Personal information
- Full name: Sergio Marcelo Vázquez Robledo
- Date of birth: 14 October 1972 (age 53)
- Place of birth: Trinidad, Uruguay
- Height: 1.73 m (5 ft 8 in)
- Position: Forward

Youth career
- 1986: Nacional de Flores
- 1987–1988: Montevideo Wanderers

Senior career*
- Years: Team / Apps / (Gls)
- 1989–1994: Montevideo Wanderers
- 1994: Deportes Temuco / 26 / (6)
- 1995: Rangers / 25 / (12)
- 1996: Deportes Antofagasta / 29 / (16)
- 1997–2000: Necaxa / 115 / (37)
- 2000–2001: Tigres UANL / 28 / (7)
- 2001–2003: Puebla / 60 / (13)
- 2003: Nacional / 12 / (1)
- 2004–2005: Rangers / 32 / (7)

= Sergio Vázquez (Uruguayan footballer) =

Uruguayan footballer (born 1972)

Sergio Marcelo Vázquez Robledo (born 14 October 1972) is a Uruguayan former football player.
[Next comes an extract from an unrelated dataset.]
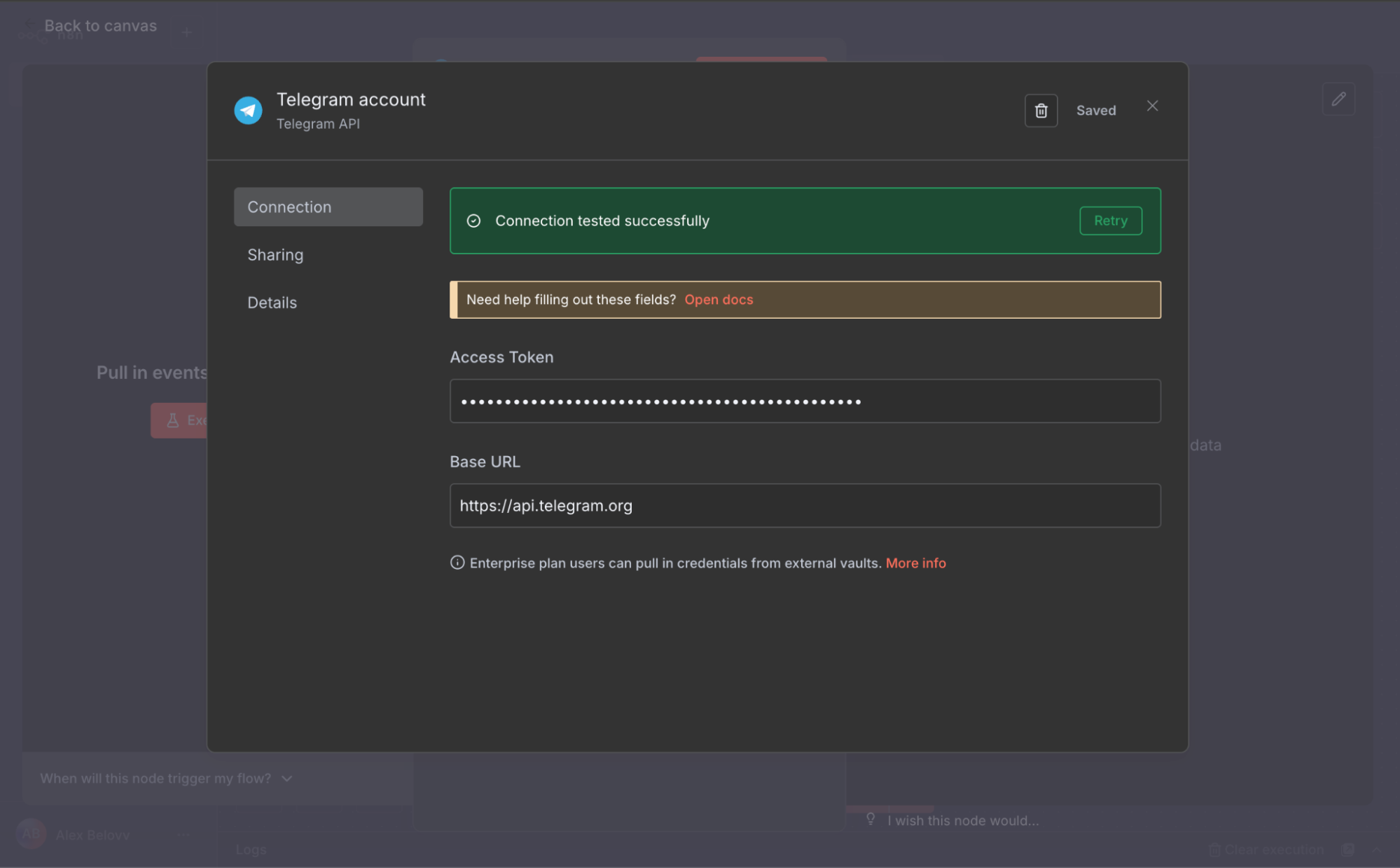This screenshot has height=868, width=1400.
Task: Click the lightbulb icon beside node wish text
Action: pyautogui.click(x=871, y=819)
He played for clubs in Uruguay, Chile and México.

==Career==
In Chile, Vázquez played for Deportes Temuco, Deportes Antofagasta, and Rangers.

He was part of Necaxa's squad that finished third in the 2000 FIFA Club World Championship.

In 2003, he had a stint with Nacional in his homeland.